# Given exercise
In the records below, replace every occurrence of "Viewport" with "Display" and leave all other text unchanged.

# Collection entries
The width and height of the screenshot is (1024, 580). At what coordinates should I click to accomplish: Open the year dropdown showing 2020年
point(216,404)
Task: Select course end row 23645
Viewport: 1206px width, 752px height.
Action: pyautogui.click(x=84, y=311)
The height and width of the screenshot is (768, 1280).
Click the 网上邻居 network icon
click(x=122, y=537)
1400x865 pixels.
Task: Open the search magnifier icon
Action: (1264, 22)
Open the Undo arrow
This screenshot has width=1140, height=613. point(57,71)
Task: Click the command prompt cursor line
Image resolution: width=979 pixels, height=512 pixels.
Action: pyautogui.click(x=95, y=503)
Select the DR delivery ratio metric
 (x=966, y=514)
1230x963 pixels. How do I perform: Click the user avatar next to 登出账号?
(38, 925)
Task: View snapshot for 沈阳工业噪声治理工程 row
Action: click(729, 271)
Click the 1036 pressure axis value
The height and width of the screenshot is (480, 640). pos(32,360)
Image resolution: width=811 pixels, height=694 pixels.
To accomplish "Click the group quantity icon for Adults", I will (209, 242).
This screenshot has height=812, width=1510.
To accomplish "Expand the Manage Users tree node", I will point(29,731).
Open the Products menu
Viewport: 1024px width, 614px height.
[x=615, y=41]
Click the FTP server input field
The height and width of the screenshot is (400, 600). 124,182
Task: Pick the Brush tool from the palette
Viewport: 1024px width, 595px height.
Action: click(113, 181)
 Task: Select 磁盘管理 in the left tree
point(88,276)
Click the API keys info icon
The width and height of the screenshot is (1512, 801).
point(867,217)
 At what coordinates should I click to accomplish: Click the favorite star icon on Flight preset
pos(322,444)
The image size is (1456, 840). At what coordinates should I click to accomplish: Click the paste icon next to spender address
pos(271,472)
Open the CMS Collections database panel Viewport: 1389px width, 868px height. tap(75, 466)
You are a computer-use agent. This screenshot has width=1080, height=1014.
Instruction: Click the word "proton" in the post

# Final answer
The width and height of the screenshot is (1024, 580). At what coordinates should I click to accomplish: Open the year dropdown showing 2020年
point(216,404)
Task: Select course end row 23645
Display: 1206px width, 752px height.
Action: pyautogui.click(x=84, y=311)
The height and width of the screenshot is (768, 1280).
Click the 网上邻居 network icon
click(x=122, y=537)
1400x865 pixels.
Task: Open the search magnifier icon
Action: (1264, 22)
Open the Undo arrow
This screenshot has width=1140, height=613. point(57,71)
Task: Click the command prompt cursor line
Image resolution: width=979 pixels, height=512 pixels.
Action: pyautogui.click(x=95, y=503)
Select the DR delivery ratio metric
 (x=966, y=514)
1230x963 pixels. How do I perform: Click the user avatar next to 登出账号?
(38, 925)
Task: View snapshot for 沈阳工业噪声治理工程 row
Action: click(729, 271)
Click the 1036 pressure axis value
The height and width of the screenshot is (480, 640). pos(32,360)
Image resolution: width=811 pixels, height=694 pixels.
To accomplish "Click the group quantity icon for Adults", I will (209, 242).
This screenshot has height=812, width=1510.
To accomplish "Expand the Manage Users tree node", I will point(29,731).
Open the Products menu
Display: 1024px width, 614px height.
[x=615, y=41]
Click the FTP server input field
The height and width of the screenshot is (400, 600). 124,182
Task: Pick the Brush tool from the palette
Display: 1024px width, 595px height.
Action: click(113, 181)
 Task: Select 磁盘管理 in the left tree
point(88,276)
Click the API keys info icon
The width and height of the screenshot is (1512, 801).
point(867,217)
 At what coordinates should I click to accomplish: Click the favorite star icon on Flight preset
pos(322,444)
The image size is (1456, 840). At what coordinates should I click to accomplish: Click the paste icon next to spender address
pos(271,472)
Open the CMS Collections database panel Display: 1389px width, 868px height. tap(75, 466)
You are a computer-use agent. This screenshot has width=1080, height=1014.
Instruction: Click the word "proton" in the post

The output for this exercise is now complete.